Je pars sans idée. Je me laisse porter par les produits. C'est mon marché qui me guide. Cela peut être du lapin, des légumes oubliés, un mélange de fruits avec des légumes, des coquillages, quelque fois des produits que les enfants n’aiment pas trop. J'essaye ! Avec les enfants ce qui marche très bien c'est le croustillant et le pané. Si je sais qu'un produit est compliqué pour eux j’essaye de dévier tout en restant très simple. Les épinards frais, je les fais juste tomber dans un poêlon avec un peu de beurre et de sel, ça suffit ! Je sers cela avec un poisson frais pané avec de la poudre d’amande. Ça se sont des textures que les enfants aiment.
Il faut tricher un peu alors ?
On ne triche pas : on reste dans le réel ! Avec de vrais produits. Justement, cuisiner c'est rester dans le réel. Une bonne purée ça se fait maison, c’est pas pareil qu'une purée industrielle.
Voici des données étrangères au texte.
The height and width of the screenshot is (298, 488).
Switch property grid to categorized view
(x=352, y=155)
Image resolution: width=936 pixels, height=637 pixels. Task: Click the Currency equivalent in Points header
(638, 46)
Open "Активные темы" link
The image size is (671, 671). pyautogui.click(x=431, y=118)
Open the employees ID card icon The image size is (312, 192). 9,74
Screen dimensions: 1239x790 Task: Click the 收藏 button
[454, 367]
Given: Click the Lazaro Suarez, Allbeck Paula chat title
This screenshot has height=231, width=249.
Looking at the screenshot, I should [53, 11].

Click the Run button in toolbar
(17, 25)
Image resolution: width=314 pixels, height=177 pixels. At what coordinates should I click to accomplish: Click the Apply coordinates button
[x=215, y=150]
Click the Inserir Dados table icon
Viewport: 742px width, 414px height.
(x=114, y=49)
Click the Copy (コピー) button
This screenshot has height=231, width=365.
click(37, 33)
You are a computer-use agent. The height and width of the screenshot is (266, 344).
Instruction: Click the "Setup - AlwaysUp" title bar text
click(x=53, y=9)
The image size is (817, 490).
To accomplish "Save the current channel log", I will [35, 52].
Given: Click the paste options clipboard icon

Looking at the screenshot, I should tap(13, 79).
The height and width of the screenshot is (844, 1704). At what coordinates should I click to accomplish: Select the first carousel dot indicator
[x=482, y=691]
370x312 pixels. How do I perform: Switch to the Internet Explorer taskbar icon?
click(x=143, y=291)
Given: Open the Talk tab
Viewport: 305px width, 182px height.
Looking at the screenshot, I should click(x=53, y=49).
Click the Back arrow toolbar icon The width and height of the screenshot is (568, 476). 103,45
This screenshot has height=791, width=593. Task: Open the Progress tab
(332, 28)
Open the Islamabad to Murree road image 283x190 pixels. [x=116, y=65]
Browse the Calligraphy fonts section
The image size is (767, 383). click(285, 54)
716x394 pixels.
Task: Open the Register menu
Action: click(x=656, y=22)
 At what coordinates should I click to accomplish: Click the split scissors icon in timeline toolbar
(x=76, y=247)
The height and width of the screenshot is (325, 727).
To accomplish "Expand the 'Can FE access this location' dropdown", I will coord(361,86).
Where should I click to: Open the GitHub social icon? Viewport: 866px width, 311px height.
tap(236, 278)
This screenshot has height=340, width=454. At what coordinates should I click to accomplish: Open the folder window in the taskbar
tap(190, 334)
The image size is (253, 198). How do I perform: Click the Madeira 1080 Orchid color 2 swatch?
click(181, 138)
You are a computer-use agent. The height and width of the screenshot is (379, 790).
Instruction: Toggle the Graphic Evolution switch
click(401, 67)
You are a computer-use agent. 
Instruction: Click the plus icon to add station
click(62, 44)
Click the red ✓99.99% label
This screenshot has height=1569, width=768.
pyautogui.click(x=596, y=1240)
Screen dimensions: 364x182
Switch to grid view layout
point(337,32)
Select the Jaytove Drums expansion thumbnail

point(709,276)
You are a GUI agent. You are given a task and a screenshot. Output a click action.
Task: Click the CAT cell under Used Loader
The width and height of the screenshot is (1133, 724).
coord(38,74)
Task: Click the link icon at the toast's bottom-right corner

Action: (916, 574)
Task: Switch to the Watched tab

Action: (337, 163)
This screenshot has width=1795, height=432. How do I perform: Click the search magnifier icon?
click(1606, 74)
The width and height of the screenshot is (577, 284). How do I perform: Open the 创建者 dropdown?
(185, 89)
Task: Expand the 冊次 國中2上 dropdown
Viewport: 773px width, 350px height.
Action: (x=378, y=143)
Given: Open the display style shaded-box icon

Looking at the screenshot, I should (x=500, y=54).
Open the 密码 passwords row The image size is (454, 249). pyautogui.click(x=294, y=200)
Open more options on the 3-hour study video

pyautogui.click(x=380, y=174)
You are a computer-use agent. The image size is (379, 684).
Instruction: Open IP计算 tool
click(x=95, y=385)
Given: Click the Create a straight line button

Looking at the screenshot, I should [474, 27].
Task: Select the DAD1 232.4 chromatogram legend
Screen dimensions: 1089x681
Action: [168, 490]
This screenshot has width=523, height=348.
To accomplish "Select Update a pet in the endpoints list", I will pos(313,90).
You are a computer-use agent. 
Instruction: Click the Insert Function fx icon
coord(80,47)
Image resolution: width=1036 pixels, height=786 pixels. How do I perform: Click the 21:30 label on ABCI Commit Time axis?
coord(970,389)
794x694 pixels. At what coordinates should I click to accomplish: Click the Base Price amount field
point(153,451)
Et ça fait toute la différence.
Un bon dimanche ?
Un bon dimanche c'est pour moi un dimanche en famille où je prends le temps de déguster une bonne volaille rôtie, un gigot d’agneau de plusieurs heures. Dimanche pour moi est synonyme d'un plat traditionnel réconfortant avec un gâteau maison, des babas au rhum ou des profiteroles ! C'est gourmand et ça fait du bien.